Anche se oggi i droni si possono comprare anche al centro commerciale, questo non significa che siano tutti economici. Molti modelli, non per questo particolarmente sofisticati, presentano costi non indifferenti che possono portare il drone ad avvicinarsi alla soglia psicologica dei mille euro. Fortunatamente, alcune aziende hanno commercializzato alcuni prodotti pensati esplicitamente per i novizi, per chi si vuole avvicinare in punta di piedi a questo affascinante mondo senza però spendere cifre importanti.

Droni economici: i mini droni

Una categoria di droni che ultimamente sta andando molto di moda è quella dei mini droni. Trattasi di prodotti entry level, semplici, essenziali ma non per questo privi di fascino che possono essere acquistati a prezzi democratici. La francese Parrot, per esempio, ha immesso sul mercato il Rolling Spider ed il Jumping Sumo. Trattasi di due mini droni, il secondo davvero molto particolare, che possono essere comandati attraverso un’app per smartphone o tablet pc.

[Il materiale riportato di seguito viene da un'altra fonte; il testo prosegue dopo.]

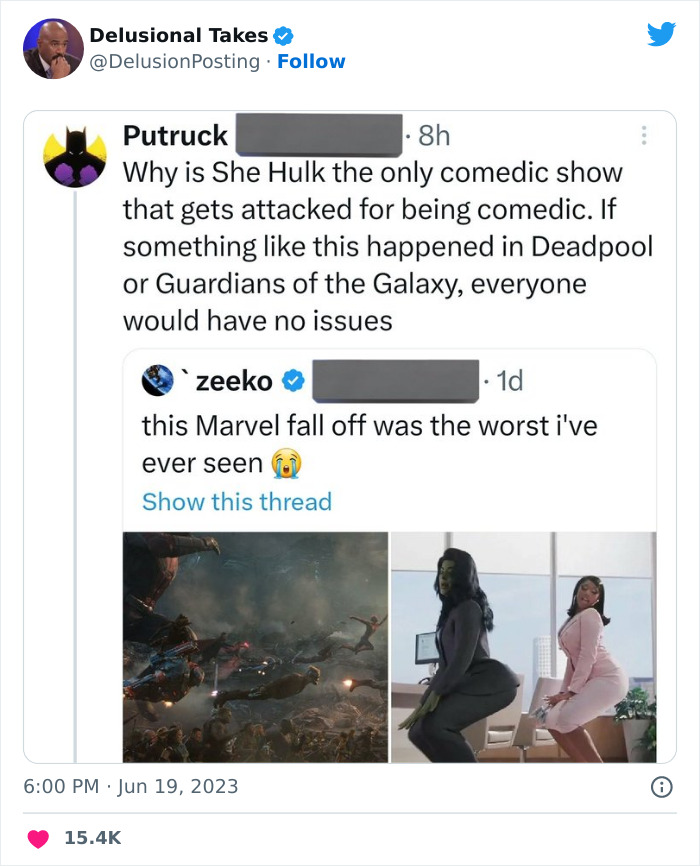The width and height of the screenshot is (700, 866).
Task: Open the Avengers battle scene image
Action: tap(255, 647)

Il primo è un vero e proprio mini drone in grado di muoversi entro un raggio d’azione di circa 20 metri. Grazie all’app, i piloti potranno vedere in tempo reale quello che sta vedendo il drone e potranno scattare foto e mini video. L’autonomia è sotto i 10 minuti d’utilizzo ma trattasi di un prodotto sicuramente interessante per avvicinarsi al mondo del modellismo radiocomandato. Parrot Rolling Spider può essere acquistato a 99 euro.

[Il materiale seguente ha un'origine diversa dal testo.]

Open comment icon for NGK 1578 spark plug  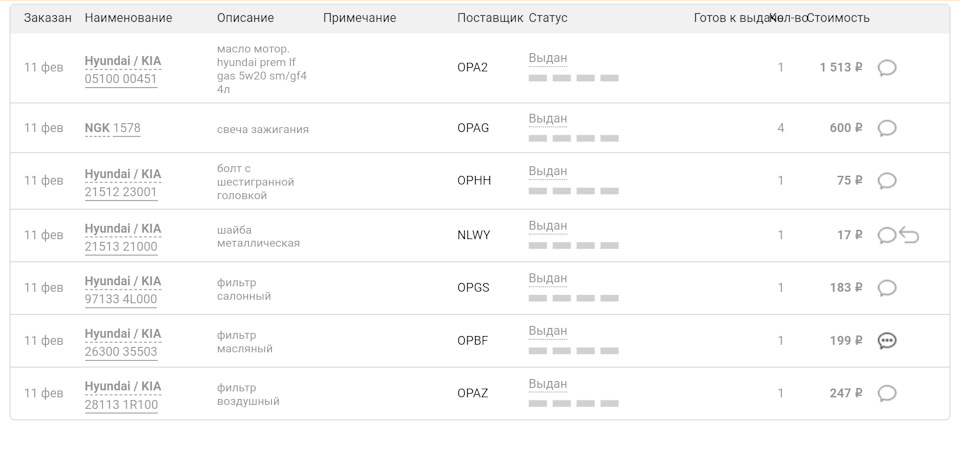tap(886, 128)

Per qualche euro di più, precisamente 149 euro, Parrot propone Jumping Sumo, un drone diverso che non vola ma salta sino ad 80 centimetri di altezza. Controllabile sempre via WiFi tramite app per smartphone, Jumping Sumo può correre e saltare sopra o al di la degli ostacoli. Un prodotto diverso e per certi versi molto divertente.

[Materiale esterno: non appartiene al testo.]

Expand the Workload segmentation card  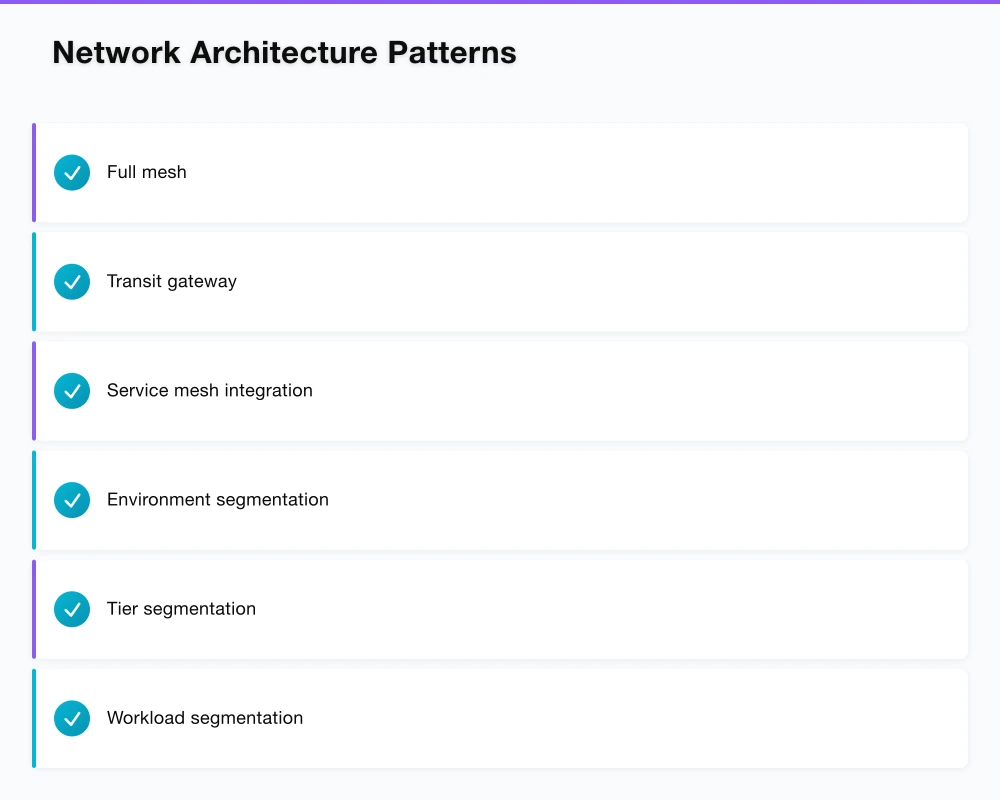click(x=500, y=717)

Droni economici: i droni entry level

Salendo di categoria, ma sempre senza eccedere dal punto di vista economico, c’è il Parrot AR Drone 2.0, un prodotto molto maturo visto che è in commercio da molto tempo. Trattasi di un vero e proprio drone, sempre controllabile da app con cui volare ed effettuare riprese in HD. Dotato anche di GPS, il Parrot AR Drone 2.0 presenta un’autonomia di oltre 10 minuti ed un raggio d’azione che supera i 50 metri ma che può essere incrementato con alcuni semplici accorgimenti.

Trattasi di un prodotto davvero vicino ai modelli più sofisticati pensati per il volo ma sempre utilizzabile con estrema facilità. Parrot AR Drone 2.0 può essere acquistato a seconda del venditore tra i 250 ed i 300 euro.

Con 100 euro di più, per un totale di circa 400 euro è possibile, invece, acquistare il DJI Phantom 1, un prodotto di tutt’altra categoria ma sempre pronto al volo e facile da pilotare con un vero radiocomando. Il modello d’accesso della famiglia Phantom non dispone di fotocamera ma può essere tranquillamente personalizzato attraverso moltissimi accessori reperibili abbastanza facilmente. Mettendo mano al portafogli è possibile aggiungere una fotocamera per le riprese, magari una GoPro, uno stabilizzatore d’immagine, un sistema di trasmissione video in tempo reale e tantissimo altro ancora.